Performance issues with AWS Glue

Written by Craig Godden-Payne

On February 1, 2020

Reading this will take about 8 minutes.

I recently spent some time looking at an AWS Glue job which was not performing as expected.

The job was taking a file from S3, some very basic mapping, and converting to parquet format. The file was in GZip format, 4GB compressed (about 27GB uncompressed).

The job initially took in excess of 30 minutes to complete, which felt like it could be improved, as similar tools could perform a similar task in a much quicker timeframe (under 10 minutes).

I looked at the spark output for the job, and it looked like the job was not being distributed to all the available nodes.

Description:

Input = CSV, 100 columns
Job: Map columns to specific type, remove nulls, save as parquet format.
Uncompressed Size: 27GB
Compressed Size: 4GB

The stats translated to:

Input Size / Records: 4 GB gzipped / 22667151
Output: 4.3 GB / 22667151
Total Time Across All Tasks: 17.4 h
Actual Time Taken: 46 min
Task Split: 27
DPUs assigned: 30
Rows per second: ~8212

What could be the problem?

The first thing I looked at was whether the compression type for the data was the problem. GZip is a non splittable compression type, so it is likely the excess time is from uncompression of the data. One of the problems I quickly noticed, was that the source system producing the data could not efficiently product a splittable compressed file type, such as BZip2

I ran the job with the data uncompressed in S3, so the full 27GB file

The results were:

Input Size / Records: 26.7 GB uncompressed / 22667151
Output: 4.3 GB / 22667151
Total Time Across All Tasks: 13.7 h
Actual Time Taken: 5.1 min
Task Split: 428
DPUs assigned: 30
Rows per second: ~74075

This was almost ten times increase on performance!

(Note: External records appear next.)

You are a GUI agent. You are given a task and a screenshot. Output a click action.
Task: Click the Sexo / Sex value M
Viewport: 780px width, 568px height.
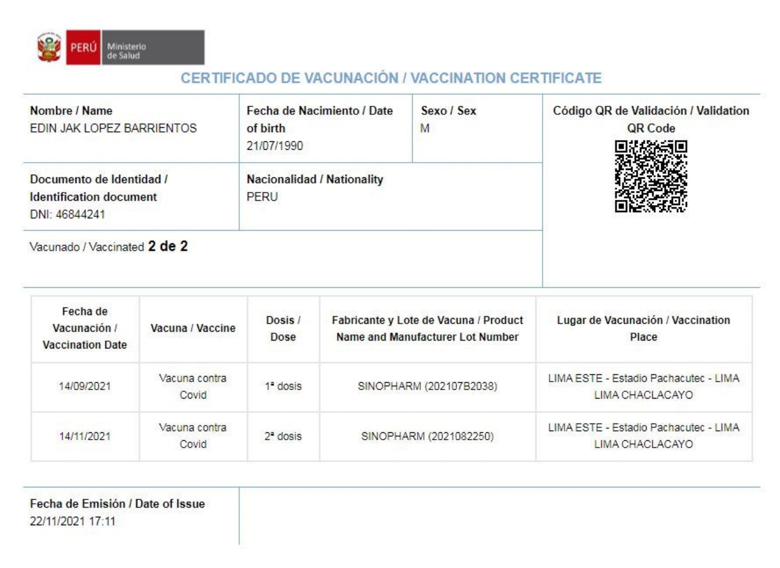[x=424, y=128]
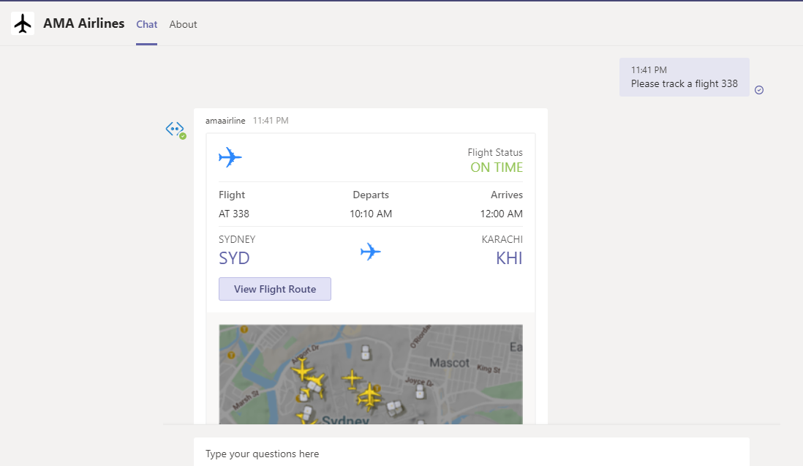This screenshot has width=803, height=466.
Task: Click the amaairline bot avatar icon
Action: (174, 129)
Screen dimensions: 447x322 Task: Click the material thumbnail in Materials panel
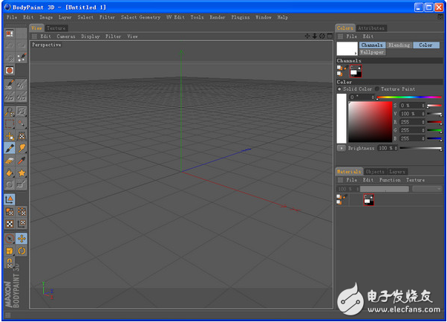point(368,199)
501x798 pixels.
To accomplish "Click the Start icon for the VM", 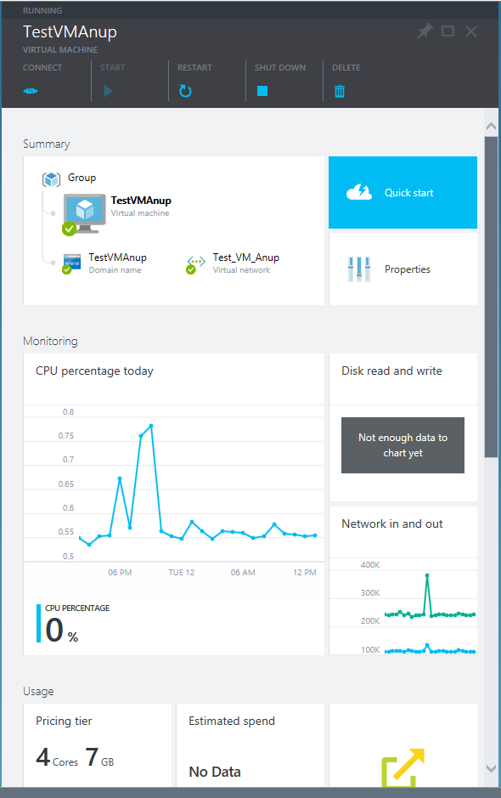I will 107,90.
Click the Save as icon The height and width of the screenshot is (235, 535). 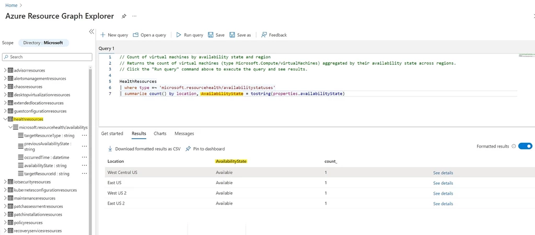[x=232, y=35]
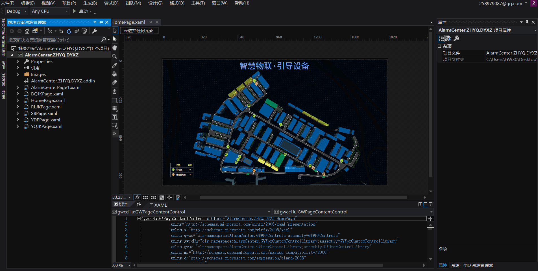This screenshot has height=271, width=538.
Task: Switch to horizontal split view
Action: [425, 204]
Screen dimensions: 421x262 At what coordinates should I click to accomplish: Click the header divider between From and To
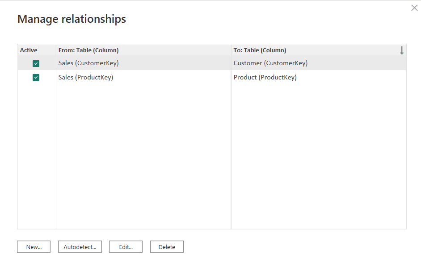click(231, 50)
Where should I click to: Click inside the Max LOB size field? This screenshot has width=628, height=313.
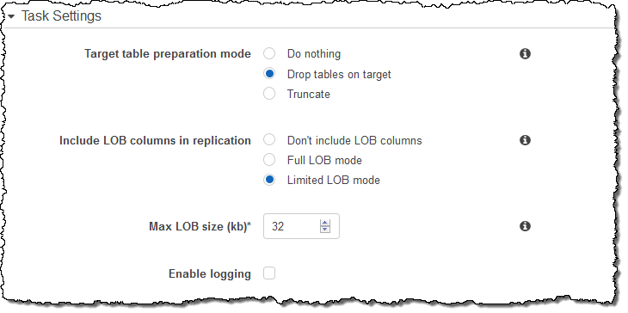291,226
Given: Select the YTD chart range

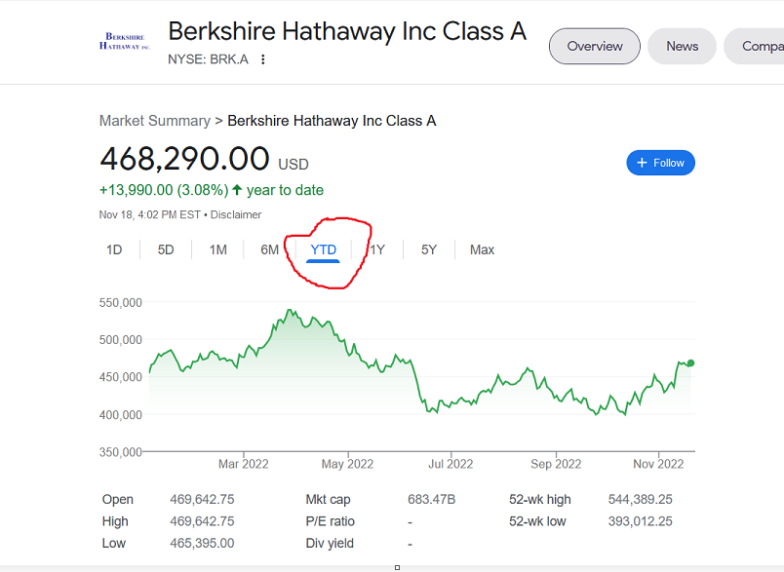Looking at the screenshot, I should tap(323, 249).
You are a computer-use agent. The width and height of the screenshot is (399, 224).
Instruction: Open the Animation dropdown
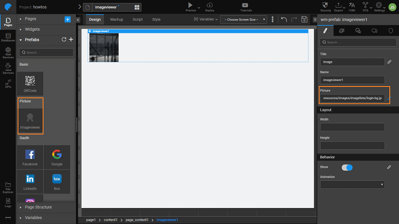(x=352, y=185)
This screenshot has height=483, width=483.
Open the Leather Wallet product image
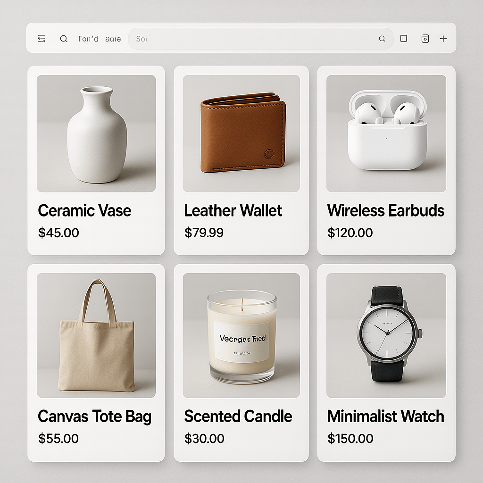(241, 133)
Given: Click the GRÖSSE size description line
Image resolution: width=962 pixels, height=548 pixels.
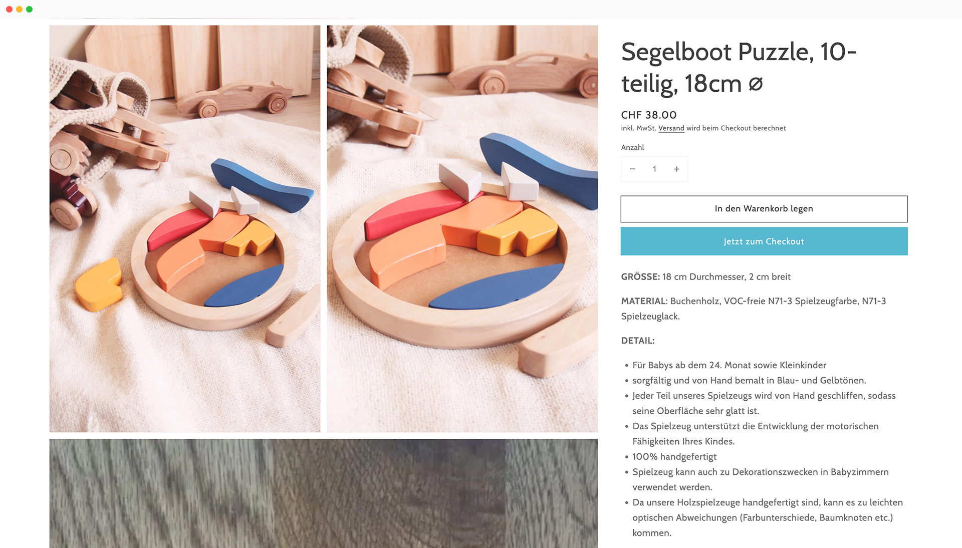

The conclusion was after decompressing the files prior to glue processing, the parallel processing worked. Uncompressing gzip files using the spark server not only seems like an expensive way to uncompress files, but it also seems to use one DPU, only allowing parallel processing of 2 tasks when uncompressing a large file.

Subsequent testing went on, using many smaller GZip files (the uncompressed data was split into 256MB size files, then GZipped). This also had a very positive effect

A solution to our problem was to either uncompress gzip files using S3 event hooks, prior to them being processed with Glue, or to use many smaller GZip files to get over these performance barriers.

The end solution was to use the small GZip files, as it had the least disruption on the existing process, and also meant that the transfer to S3 was quicker.

Written on February 1, 2020.